Schools in northern England are losing out on hundreds of pounds of funding per pupil compared to those in London, according to a report.
Over the last 10 years, ongoing inequalities in funding have meant schools in the North have received less money from the National Funding Formula (NFF) on average than their southern counterparts.
Analysis by academics from the Child of the North group for an All-Party Parliamentary Group (APPG) found that on average pupils in London received 9.7% more funding than those in the North.
Schools in London received an average of £6,610 per pupil compared to £6,225, £5,956, and £5,938 in the North East, North West, and Yorkshire and The Humber respectively.
They found children in the most affluent schools in the country had bigger real terms increases in funding than those in the most deprived ones, despite the added strain placed on schools in poorer areas.
This inequity corresponds with children in the North having higher school absences, including health and mental health absences, and worse educational performance.
The report, titled The Child of the North: Addressing Education and Health Inequity, also highlights that children born into the least wealthy fifth of families in the UK are almost 13 times more likely to experience poor health and educational outcomes by the age of 17.
This has an impact on public services in later years, as the long-term consequences of poor education can lead to greater pressure on the NHS and the criminal justice system.
The Child of the North APPG members and report authors called for an overhaul of the current school funding formula.
Kim Johnson, MP for Liverpool Riverside, and vice-chair of the Child of the North APPG, said: “The findings of this report, which highlights the stark reality of the deepening trend of inequality between children born in the North and their southern counterparts are shocking, but unfortunately unsurprising.”
The Rt Revd Paul Butler, Bishop of Durham, said: “It is shocking, though sadly unsurprising, to read about the regional inequalities that children in the North are facing in our education system.
“There is a great need to re-evaluate our education funding, as well as partner with schools and local organisations, to better support the needs of children and young people.
“No child’s chances in life should be curtailed by their postcode.”
James Bowen, assistant general secretary at school leaders’ union NAHT, said: “Ultimately, the real problem here is the inadequate funding of schools overall. It doesn’t matter how you carve the cake up if there’s not enough in the first place.

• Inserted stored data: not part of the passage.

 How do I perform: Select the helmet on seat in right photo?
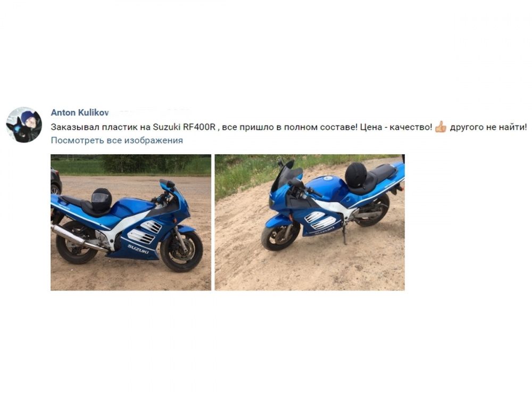(355, 175)
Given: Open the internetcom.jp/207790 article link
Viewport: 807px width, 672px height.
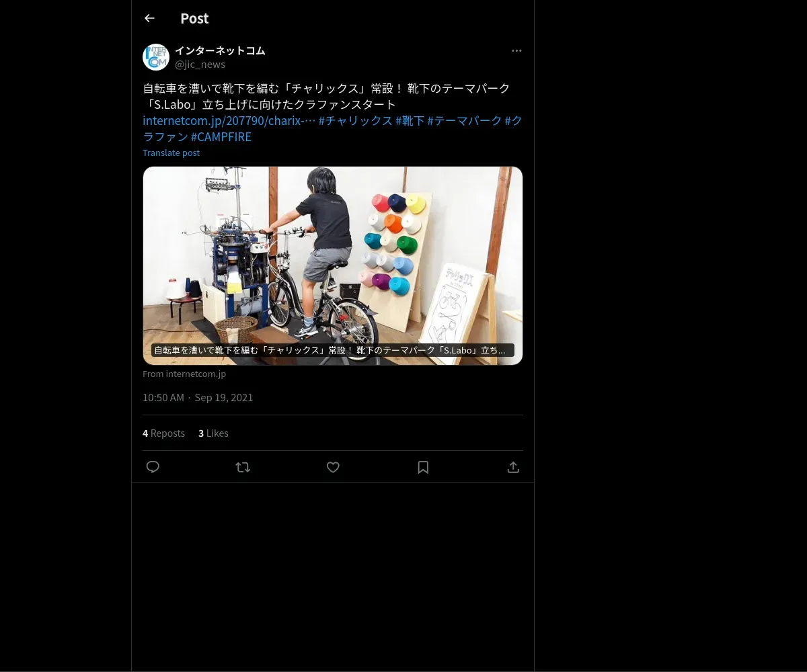Looking at the screenshot, I should pyautogui.click(x=229, y=121).
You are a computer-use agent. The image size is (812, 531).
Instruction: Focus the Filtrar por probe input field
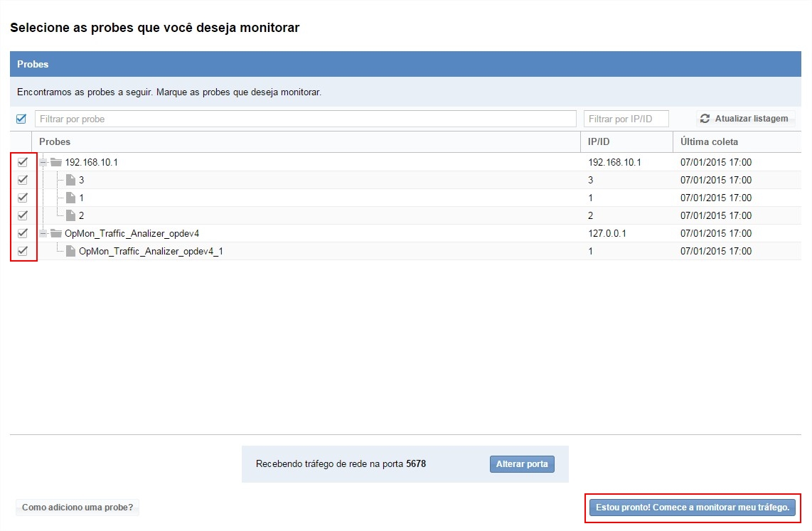(305, 119)
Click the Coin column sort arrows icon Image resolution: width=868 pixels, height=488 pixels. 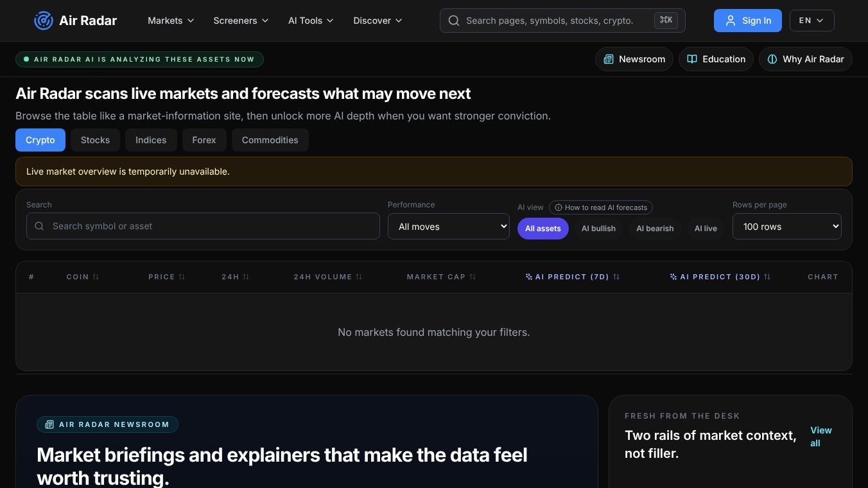pyautogui.click(x=96, y=277)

“We have lived through an almost unprecedented 13-year freeze in school funding and that is why almost every school is feeling the pressure.”
A Department for Education spokesperson said: “Since 2010, our reforms have made a lasting improvement to the quality of education received by young people in England. The overall proportion of schools rated Good or Outstanding by Ofsted has increased from 68% in 2010 to 88%, based on latest data. In the North East, this proportion is even higher at 90% and in the North West it’s 89%.
“Overall, funding will be at its highest ever level in real terms per pupil in 2024-25, as measured by the independent Institute for Fiscal Studies (IFS). We are investing in 55 Education Investment Areas with around half located in the north where we are implementing a package of measures to drive school improvement and improve pupil outcomes.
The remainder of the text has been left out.